HOW TO PROVIDE public housing without creating hellholes of crime and filth is a question that has long puzzled city officials. But now, the city's Department of Housing and Community Development appears to be finding answers. One is to disperse families in public housing throughout the city as much as possble and thereby do away with large, ugly complexes. The city already has about 500 families in publicly owned single-family homes throughout the city and plans to buy 2,000 more of these "scattered-site" units, including houses, apartments and cooperatives, during the next two years.
"Scattered-site" housing is intended to offer some alternative to the crowded, often dilapidated public housing now in the city. It is a first step by the housing department to deal with destructiveness often associated with life in public housing. The spirit of people who live in such buildings is often as much of a problem as the buildings themselves.The housing department hopes that poor people living in an economically mixed group will be more likely to care for their homes and may be inspired by example to improve their lot in life.
That idea deserves a chance. It is better than investing the housing department's current budget in the construction of more developments like those that have already failed. And the "scattered-site" housing also diffuses opposition from people who do not want to live near public housing.
In the past, public housing has ruined neighborhoods and property values with crime and garbage-filled streets.Now the housing department hopes that public housing will no longer be an isolated problem that feeds on its own problems and that it will become a healthy part of the larger community.
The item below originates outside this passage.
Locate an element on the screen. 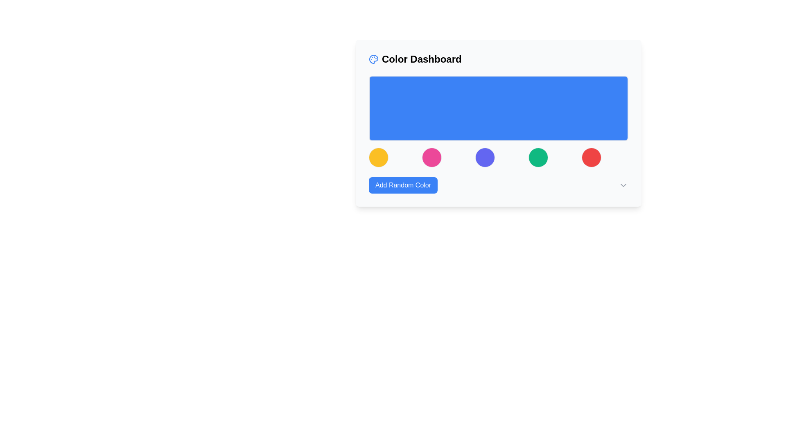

A second answer the housing department is offering is the eviction of tenants who are convicted of crimes committed at public housing complexes. Most often, the victims of such crimes are the building's occupants themselves. With a waiting list of about 10,000 families for public housing -- some people have waited more than five years -- the housing department can now make demands of the people who live in public housing not to prey upon others who live there is a small first step toward ending the nightmarish conditions that exist in most of the city's public housing.